A total of 1,269 SNs were diagnosed among 495 (11.2%) survivors. Median time from childhood cancer diagnosis to the first SN was 26.5 (IQR, 19.1-33.9) years, with the median age at first SN of 35.9 (IQR, 29.0-43.2) years. The most common SNs were NMSC (4.3%; 686 in 191 survivors), meningioma (2.7%; 272 in 120 survivors), female breast cancer (2.7%; 64 in 57 survivors), thyroid cancer (1.6%; 73 in 72 survivors), and sarcoma (0.7%; 30 in 30 survivors).

Prevalence and Spectrum of Mutations

A total of 538 pathogenic mutations in 98 DRGs were identified in 508 survivors (prevalence, 11.5%; 95% CI, 10.6% to 12.5%), including 192 HR gene mutations in 185 survivors (prevalence, 4.2%; 95% CI, 3.6% to 4.8%), 36 MMR gene mutations in 36 survivors (prevalence, 0.8%; 95% CI, 0.6% to 1.1%), 98 NER gene mutations in 97 survivors (prevalence, 2.2%; 95% CI, 1.8% to 2.7%), 143 FA gene mutations in 140 survivors (prevalence, 3.2%; 2.7% to 3.7%), 26 NHEJ gene mutations in 26 survivors (prevalence, 0.6%; 95% CI, 0.4% to 0.9%), and 112 BER gene mutations in 110 survivors (prevalence, 2.5%; 95% CI, 2.1% to 3.0%). The proportions (with 95% CIs) of mutation carriers in each DNA repair pathway were reported among survivors without SN, with any SN, or with a specific SN (Data Supplement). Of the 538 pathogenic mutations, 70 were missense mutations, 175 were nonsense mutations, 196 were frameshift mutations, one was an in-frame protein deletion, 78 were splicing mutations, and 18 were CNVs. Of the 508 mutation carriers, no one had > 1 pathogenic mutation in the same gene, 11 carried ≥ 2 pathogenic mutations in the same DNA repair pathway, and 16 had > 1 pathogenic mutation in different pathways (Data Supplement).

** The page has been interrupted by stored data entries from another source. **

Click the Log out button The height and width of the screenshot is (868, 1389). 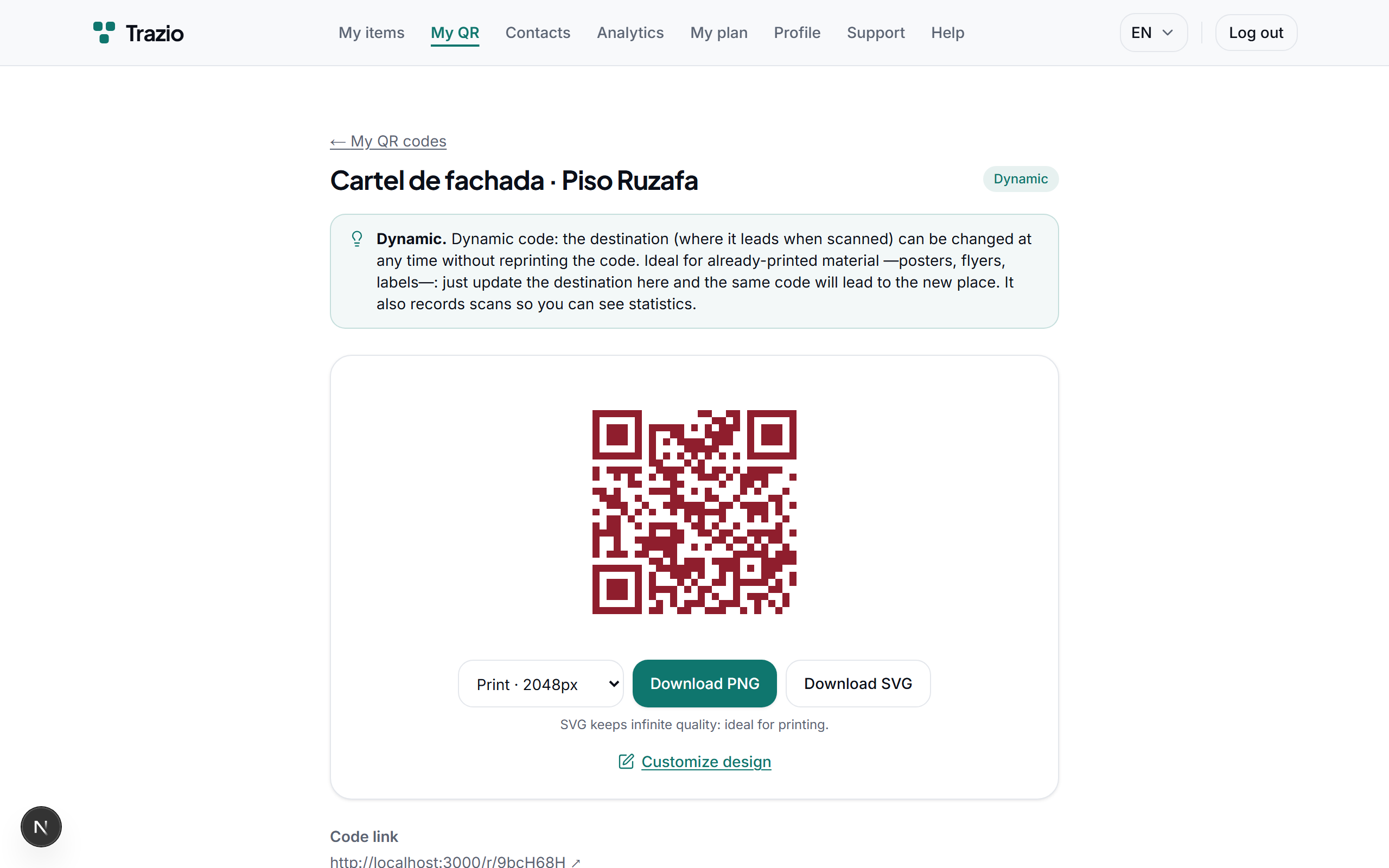point(1256,33)
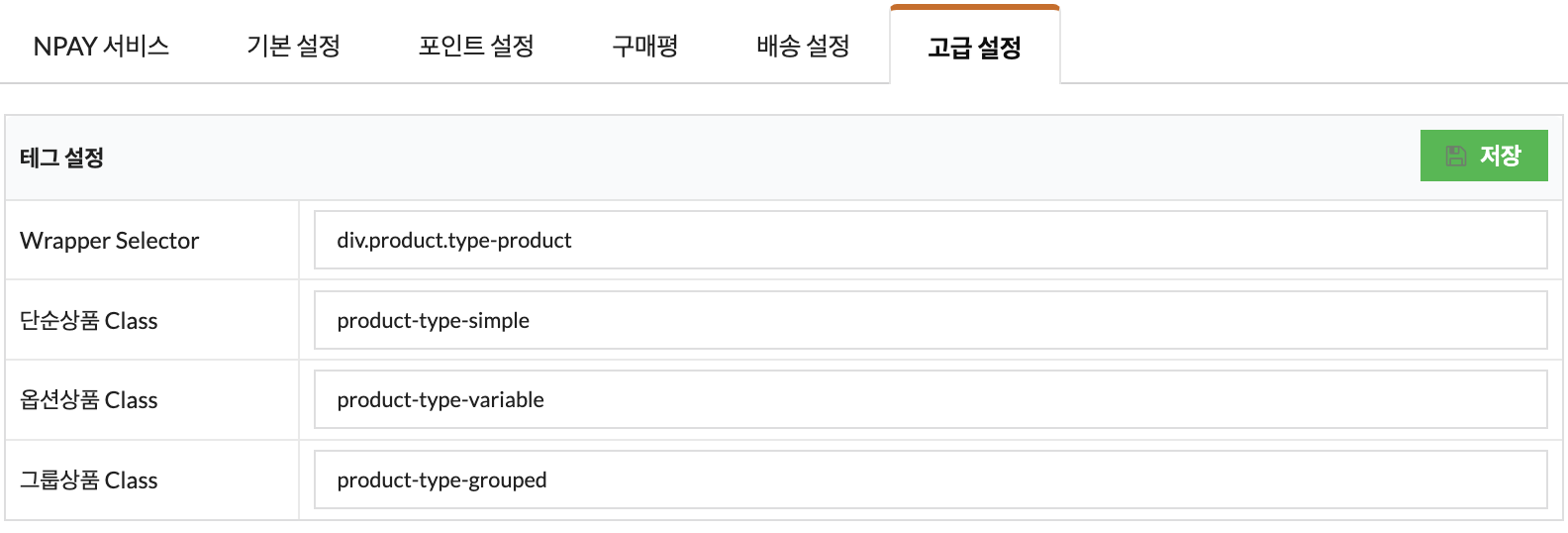This screenshot has width=1568, height=533.
Task: Click the active 고급 설정 tab
Action: click(974, 47)
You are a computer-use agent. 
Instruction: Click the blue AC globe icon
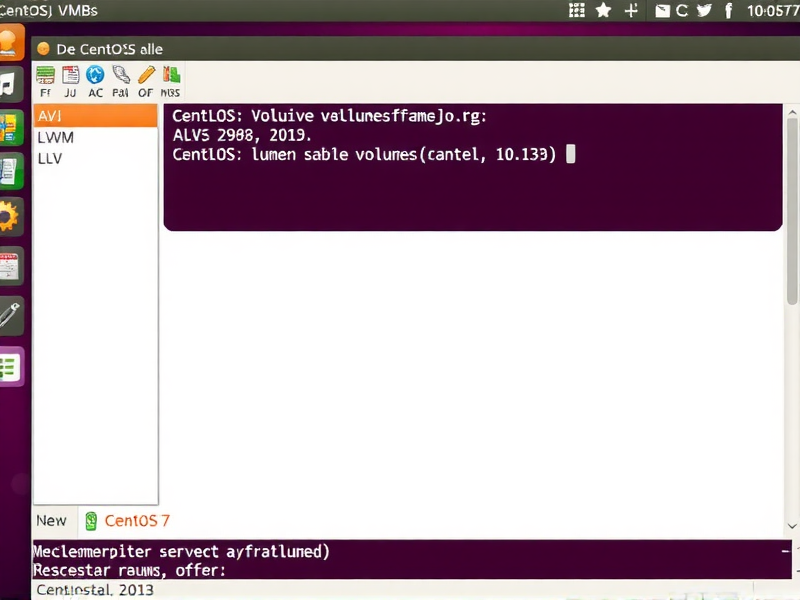pyautogui.click(x=96, y=80)
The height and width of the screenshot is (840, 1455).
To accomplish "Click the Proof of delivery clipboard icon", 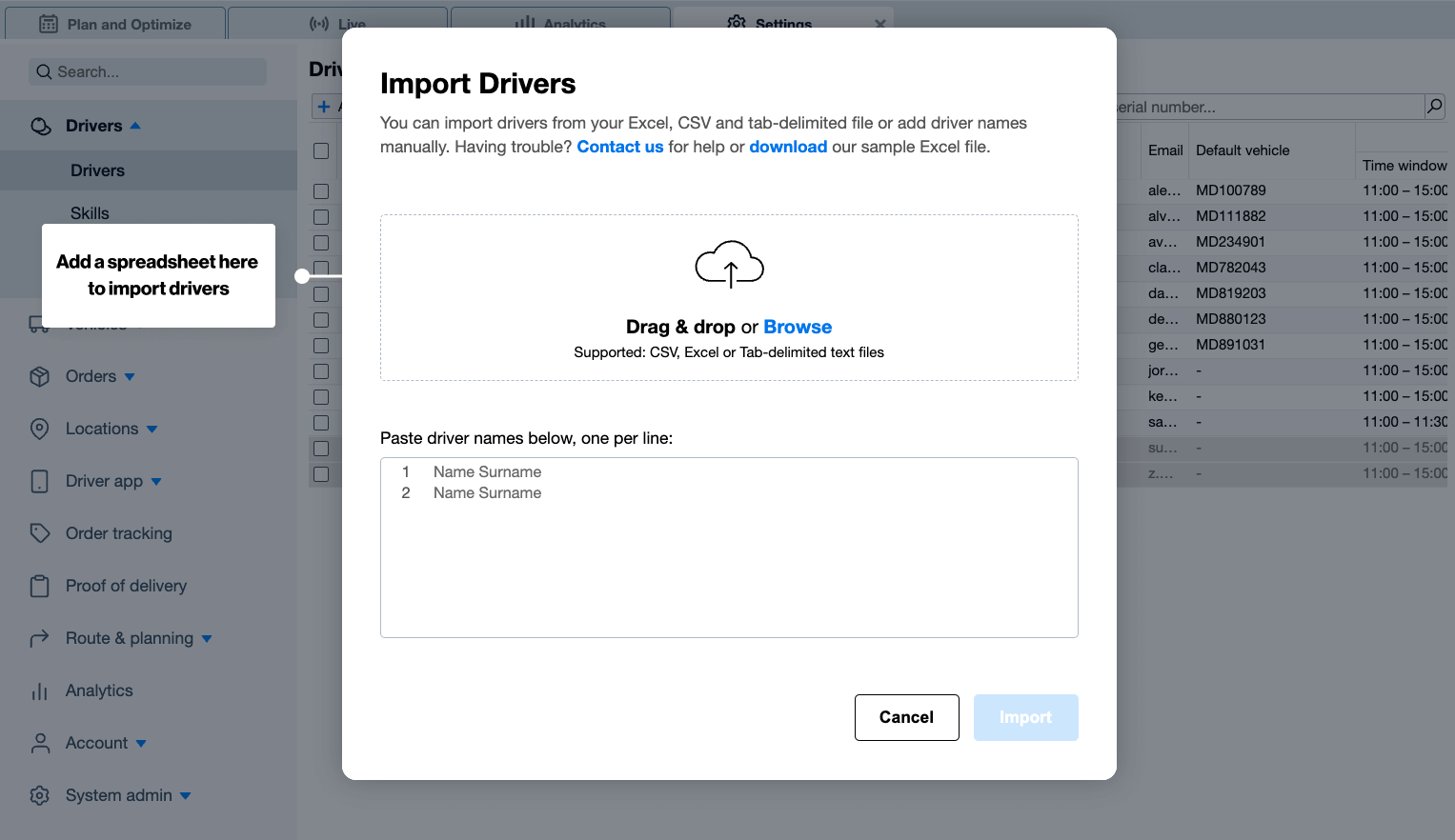I will [x=39, y=586].
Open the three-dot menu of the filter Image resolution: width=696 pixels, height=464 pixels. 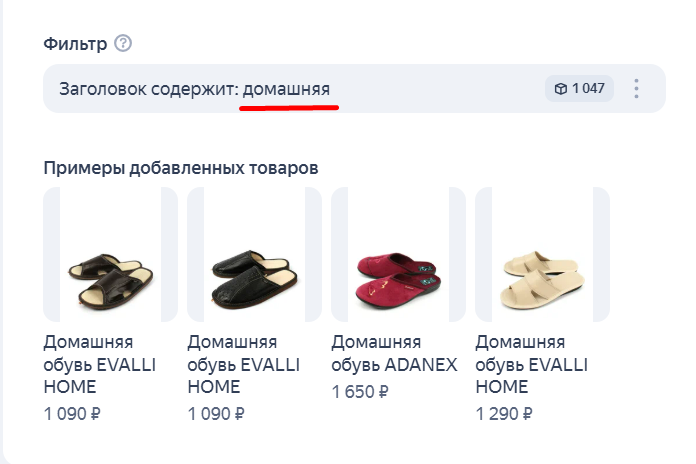pos(636,89)
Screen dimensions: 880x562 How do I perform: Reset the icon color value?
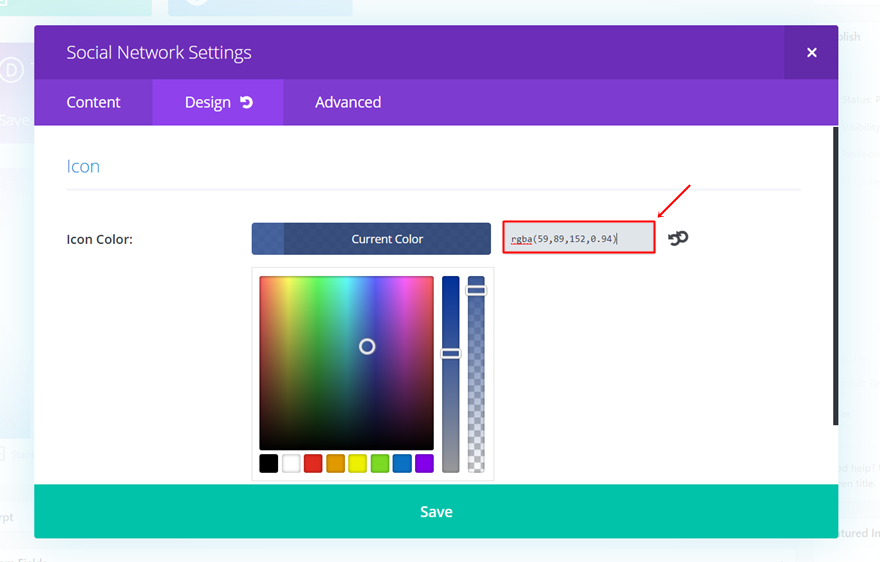678,238
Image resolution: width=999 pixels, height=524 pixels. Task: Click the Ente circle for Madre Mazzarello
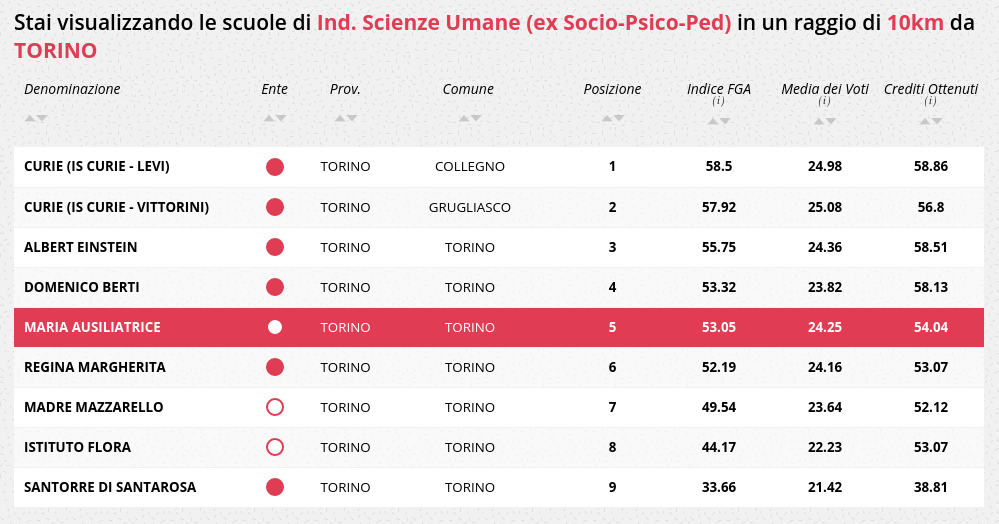coord(275,407)
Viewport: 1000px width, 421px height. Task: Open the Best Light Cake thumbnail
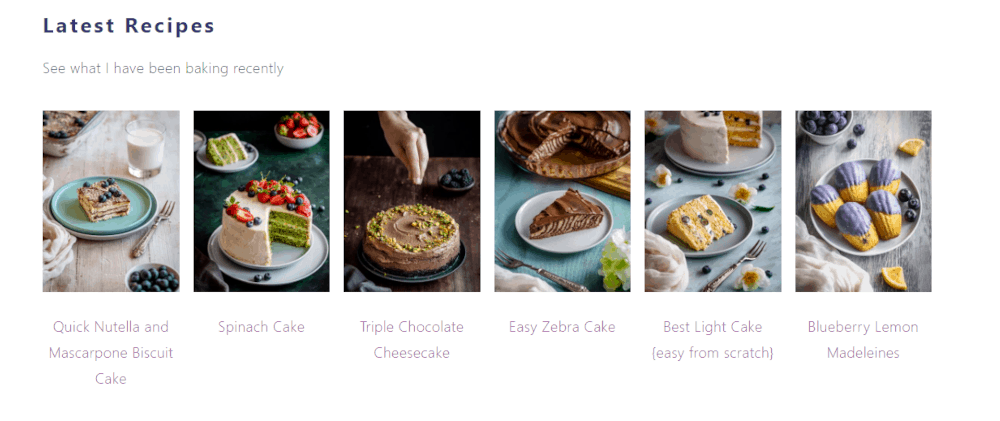tap(713, 201)
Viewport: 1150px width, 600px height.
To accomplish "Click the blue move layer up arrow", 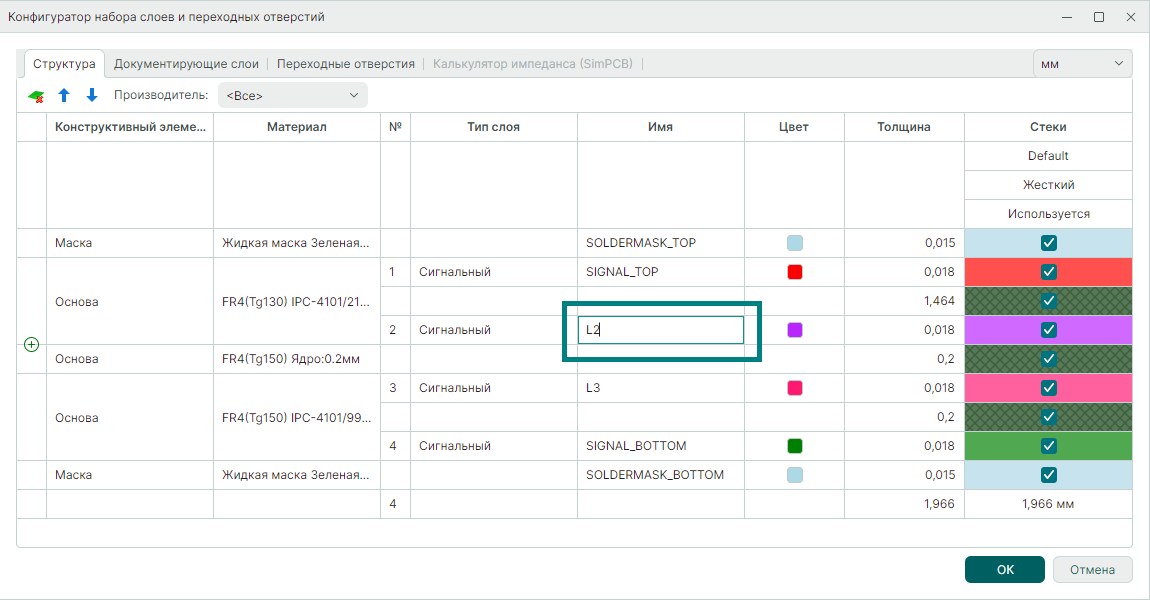I will [x=64, y=96].
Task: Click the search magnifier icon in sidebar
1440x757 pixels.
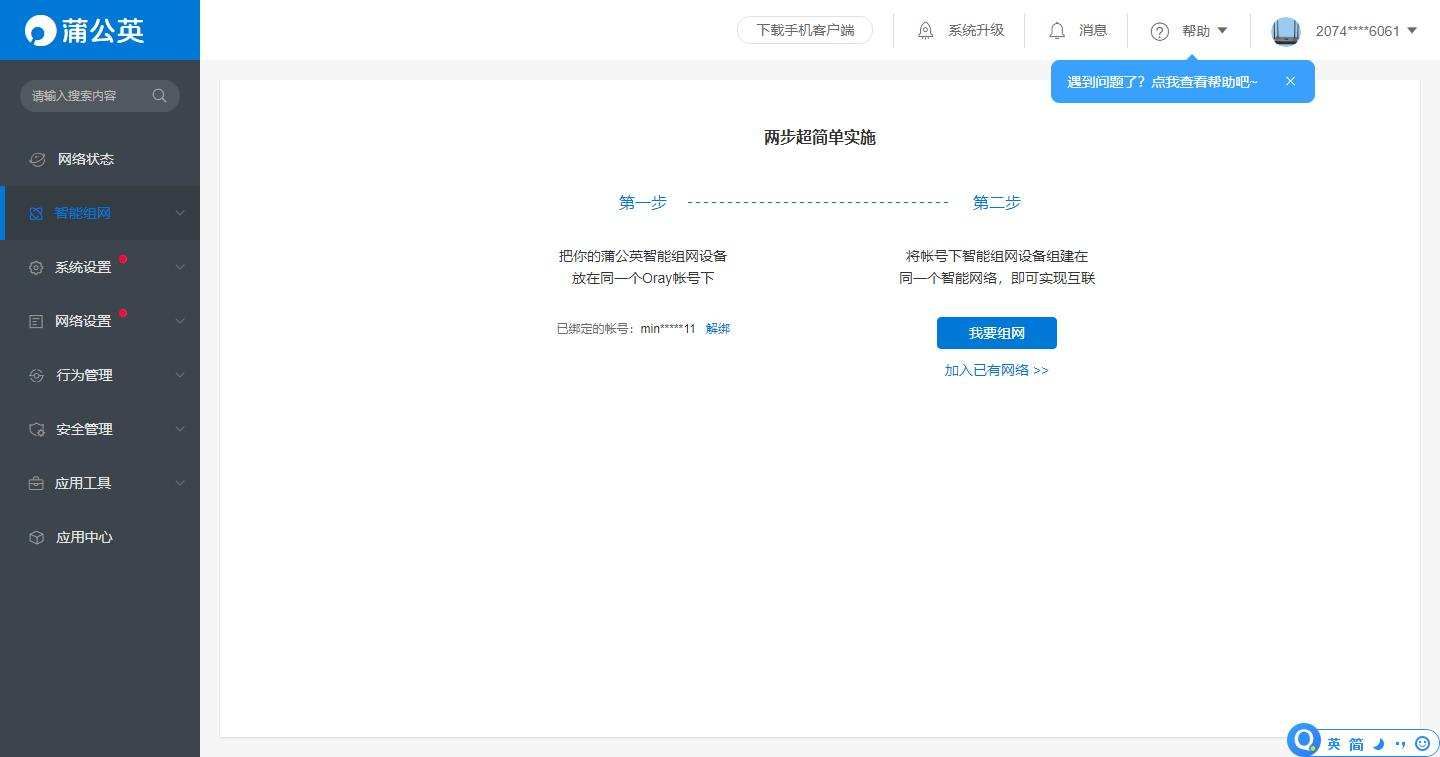Action: [x=159, y=96]
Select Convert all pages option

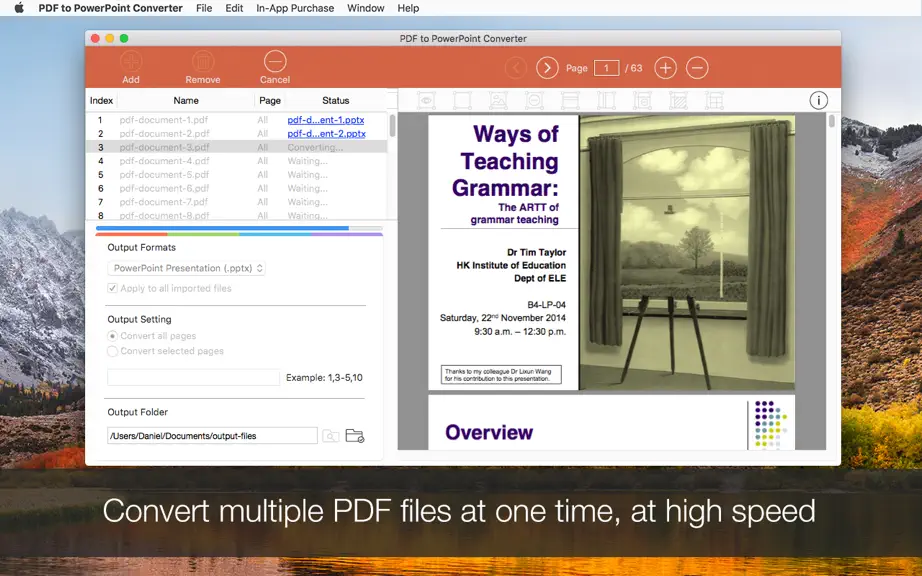pos(112,336)
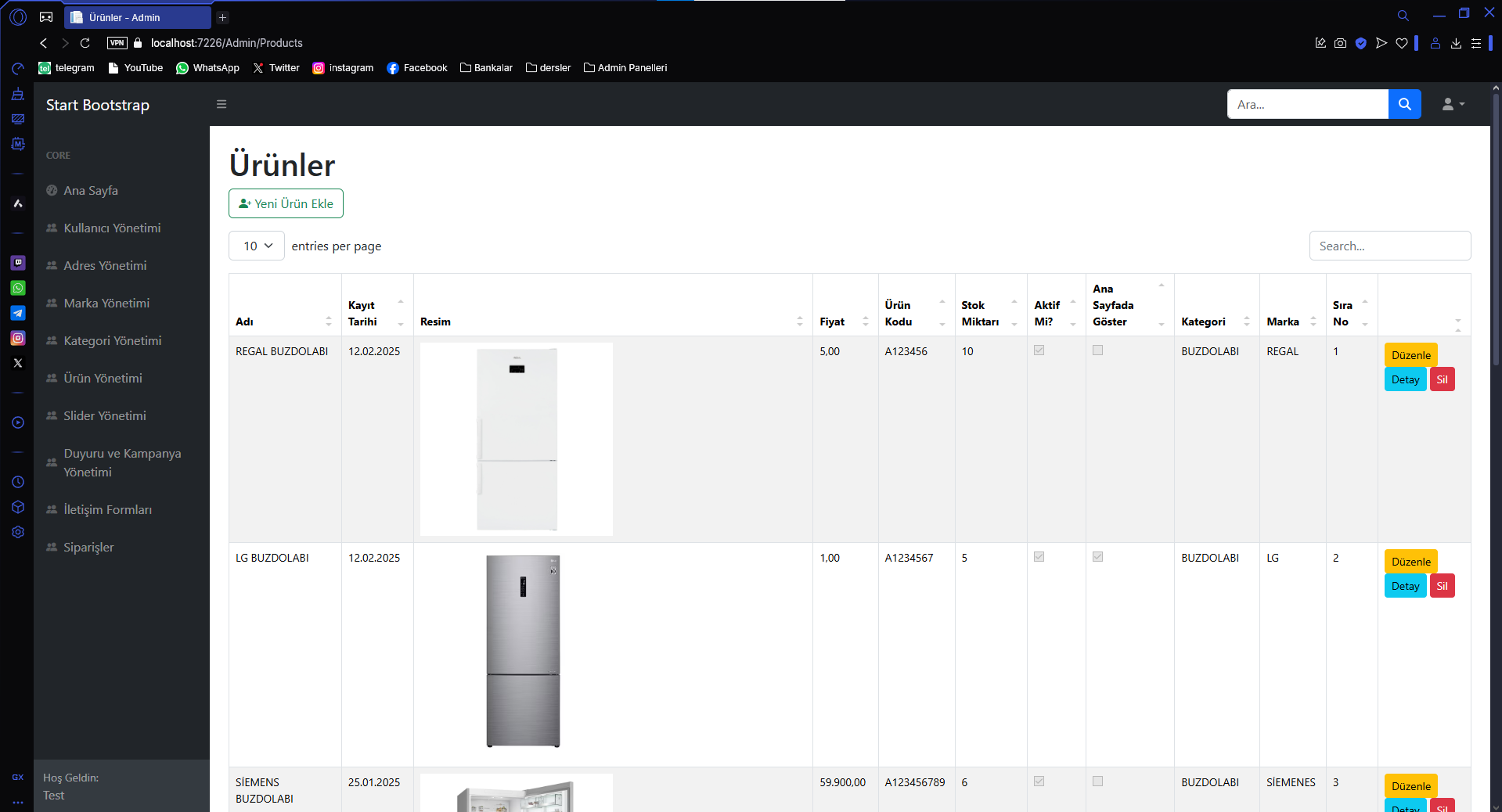Click the browser snapshot camera icon

[x=1340, y=43]
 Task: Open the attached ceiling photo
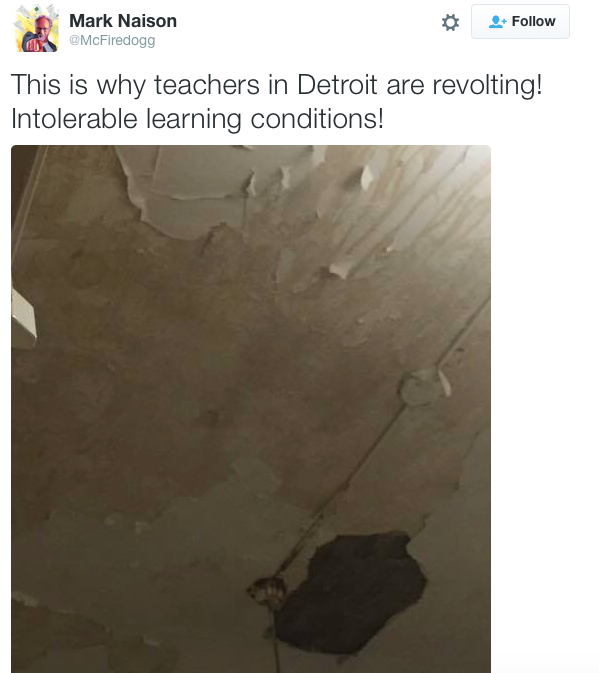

The most frequently altered DRGs were POLG (n = 30), MUTYH (n = 27), ERCC2 (n = 25), BRCA2 (n = 20), FANCA (n = 16), FAN1 (n = 15), FANCC (n = 15), BRCA1 (n = 14), BLM (n = 13), ERCC3 (n = 13), PALB2 (n = 13), POLQ (n = 13), LIG4 (n = 12), RECQL (n = 10), and ERCC6 (n = 10; Data Supplement). Thirty-three mutations in 27 DRGs (eg, BRCA1, BRCA2, ERCC2, FAN1) with a low variant allele frequency (range, 0.13-0.30) were considered as germline mosaicism (Data Supplement).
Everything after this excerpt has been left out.